CHALLENGES -
• a. In the Cobalt Strike advisory below, copy word for word the passage starting at "Cobalt Strike’s team" and ending at "as session metadata.".
• b. Decide whether each statement agrees with the Cobalt Strike advisory below. Answer yes or no for each and quote the words of the advisory that settle it.
(i) Cobalt Strike version 2.5 is vulnerable.
(ii) Cobalt Strike can serve and control the Beacon payload over FTP.
(iii) The third file response directive accepts a binary blob.
• c. According to the Cobalt Strike advisory below, what does Cobalt Strike call the session key and other information that Beacon first sends to its team server?

SELECTED EXCERPT -
<<<<

Cobalt Strike 3.5.1 is now available. This release addresses a remote code execution vulnerability in Cobalt Strike. This vulnerability was discovered after a report of in-the-wild exploitation by a third-party. Cobalt Strike 3.5 and all prior versions are vulnerable. This includes 2.5 and below. Read last week’s advisory for more details.
Strategic Cyber LLC advises all Cobalt Strike users to update to Cobalt Strike 3.5.1.
Strategic Cyber LLC urges all Cobalt Strike users to sign-up for the Cobalt Strike Technical Notes mailing list. This list is Strategic Cyber LLC’s primary means to notify users of updates, security advisories, and to communicate other urgent notices.
The rest of this post describes the vulnerability and the hardening measures taken to mitigate it and its variants. This post also provides update advice for users who use older versions of Cobalt Strike to support long-running engagements.
Cobalt Strike’s team server is a controller for the Beacon post-exploitation payload. Cobalt Strike has options to serve and control the Beacon payload over HTTP, HTTPS, and DNS. Embedded within the Beacon payload are directives that tell the Beacon payload how to communicate with its team server.
By design, any party can download the Beacon payload and its embedded configuration. This allows a Beacon to bootstrap on a newly compromised system and take steps to authenticate and communicate with its team server. Conversely, this means the information a malicious actor needs to establish communication with a team server is available to them.
Once Beacon runs, its first job is to securely send a randomly generated session key and other information about itself (username, IP address, process ID, etc.) to its team server. Cobalt Strike refers to this information as session metadata.
After this, the Beacon periodically connects to its team server, asks for tasks, sends response directives, and goes back to sleep. These response directives are a limited set of actions that a Beacon may ask its team server to execute. Most of the responses simply format and present output to the user (e.g., keystrokes, output from a command, etc.).
Some response directives work together to support more complicated tasks. For example, there are three response directives that support file downloads.
The first file response directive starts a file download. This directive accepts as input an integer file ID, an integer that is the file length, and a string with the full path to the file on the remote system. This directive notifies users that a download has begun and it opens a handle to write the downloaded file to disk. This directive then associates the file ID with this handle.
The second file response directive accepts an integer file ID and a binary blob. This directive writes the binary blob to the file handle that maps to the file ID for the current session. A Beacon session may make multiple requests with this directive to send a large file to a team server.
The third file response directive accepts an integer file ID. This directive formally informs the team server that the file download is complete.

>>>>

INFORMATION PROVIDED -
<<<<

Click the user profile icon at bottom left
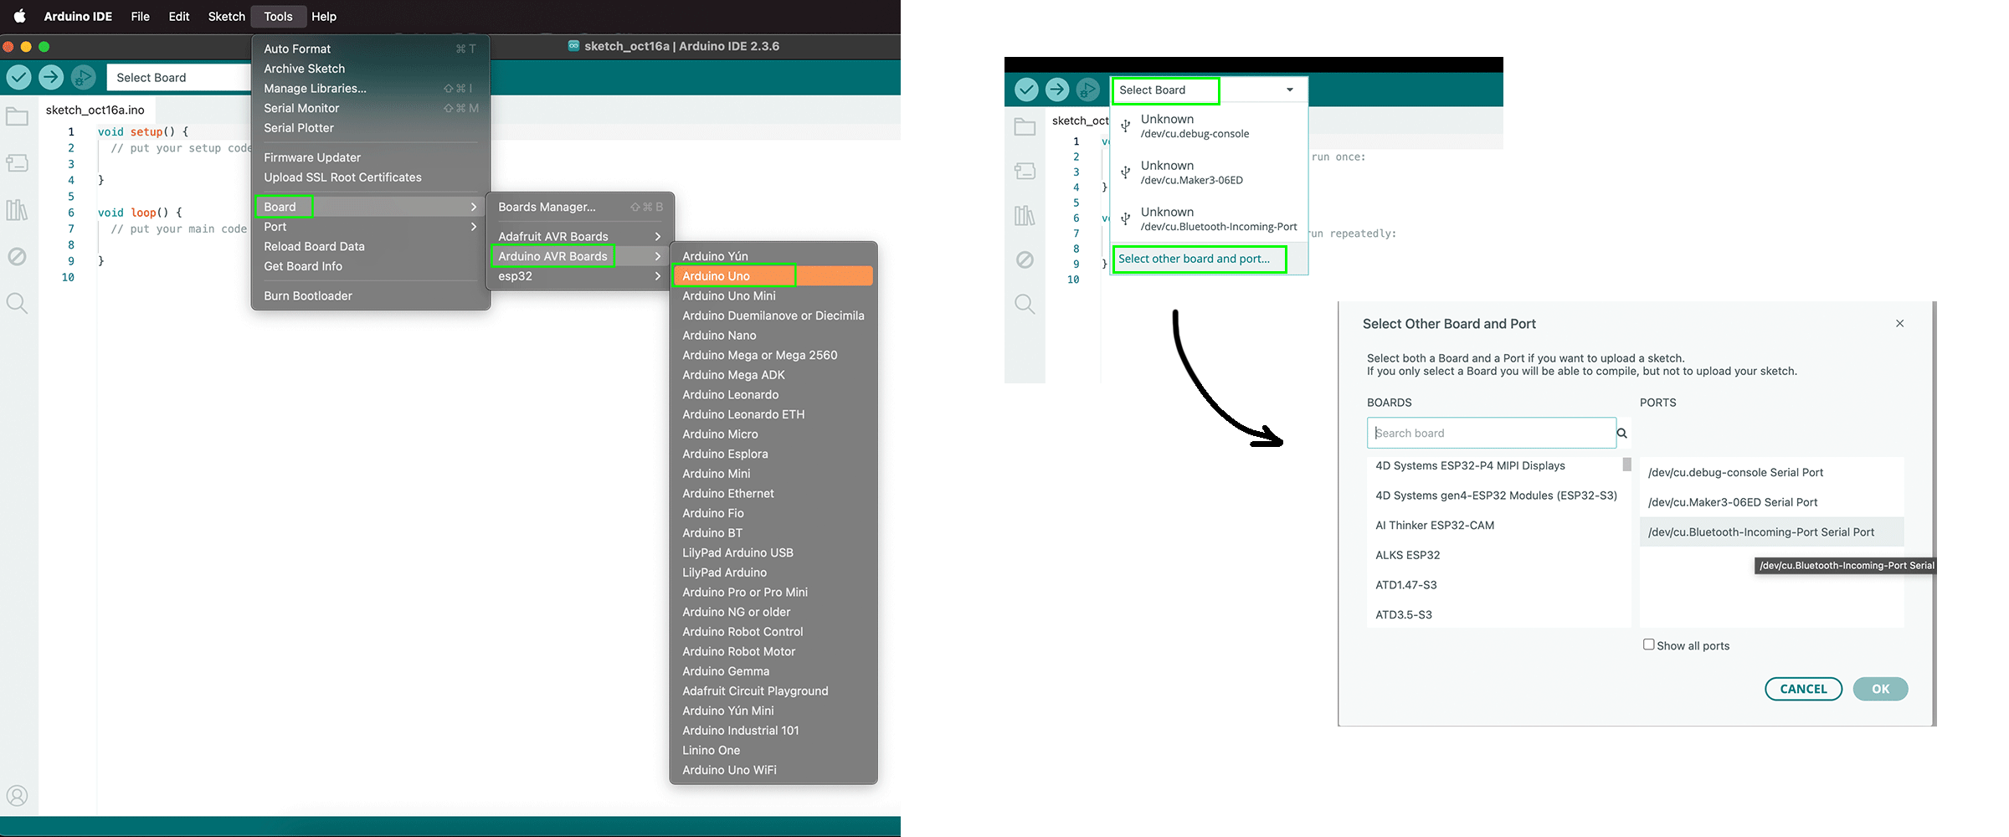2009x837 pixels. click(x=17, y=795)
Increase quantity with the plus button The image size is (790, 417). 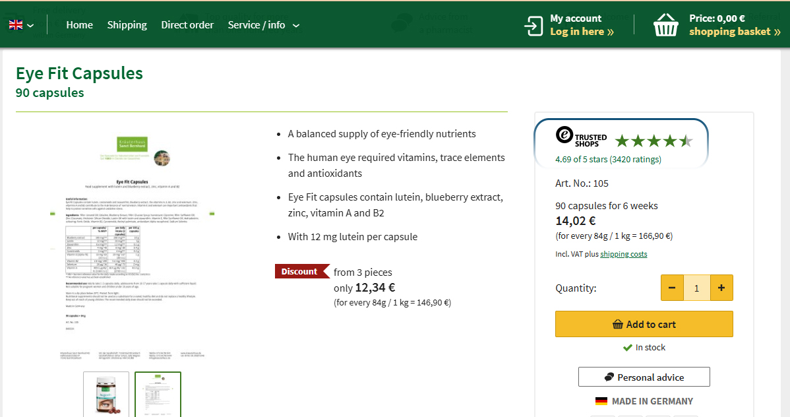tap(721, 288)
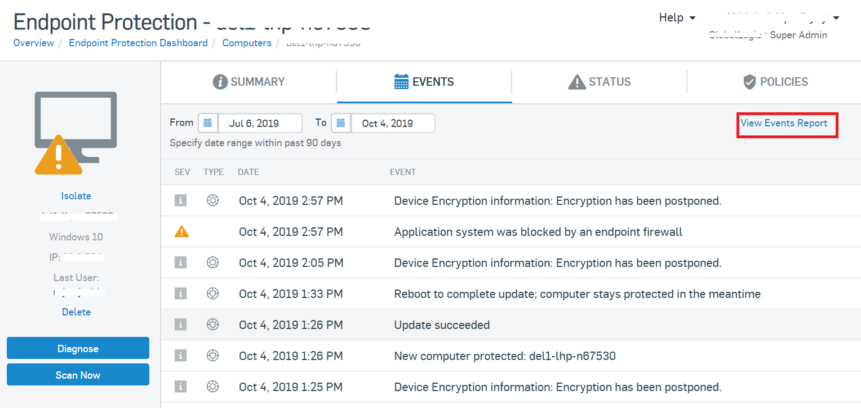The height and width of the screenshot is (408, 861).
Task: Click the To date calendar icon
Action: tap(341, 123)
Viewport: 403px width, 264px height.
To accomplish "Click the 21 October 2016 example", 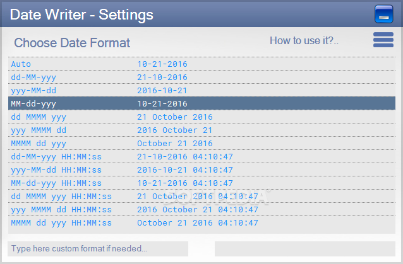I will 175,117.
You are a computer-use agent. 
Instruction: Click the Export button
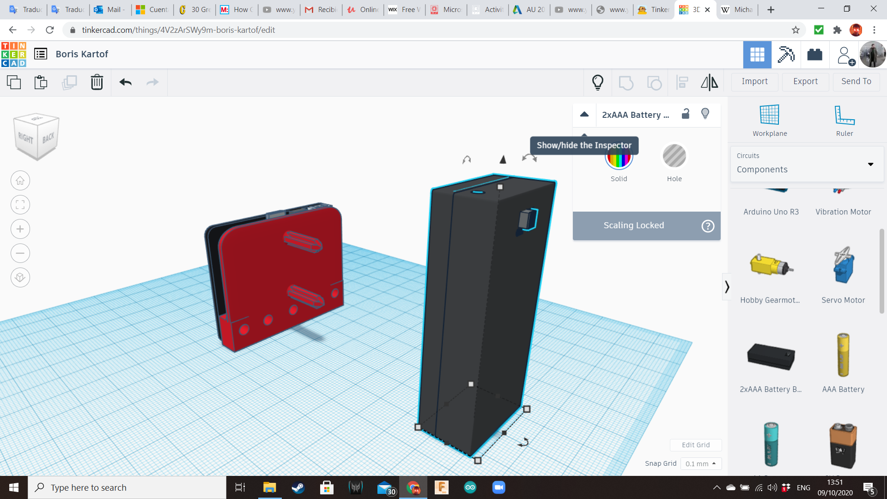[x=805, y=81]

>>>>

RESPONSE LIST -
• a.
Cobalt Strike’s team server is a controller for the Beacon post-exploitation payload. Cobalt Strike has options to serve and control the Beacon payload over HTTP, HTTPS, and DNS. Embedded within the Beacon payload are directives that tell the Beacon payload how to communicate with its team server.
By design, any party can download the Beacon payload and its embedded configuration. This allows a Beacon to bootstrap on a newly compromised system and take steps to authenticate and communicate with its team server. Conversely, this means the information a malicious actor needs to establish communication with a team server is available to them.
Once Beacon runs, its first job is to securely send a randomly generated session key and other information about itself (username, IP address, process ID, etc.) to its team server. Cobalt Strike refers to this information as session metadata.

• b.
(i) Yes: "Cobalt Strike 3.5 and all prior versions are vulnerable. This includes 2.5 and below."
(ii) No: "Cobalt Strike has options to serve and control the Beacon payload over HTTP, HTTPS, and DNS."
(iii) No: "The third file response directive accepts an integer file ID."

• c. Session metadata.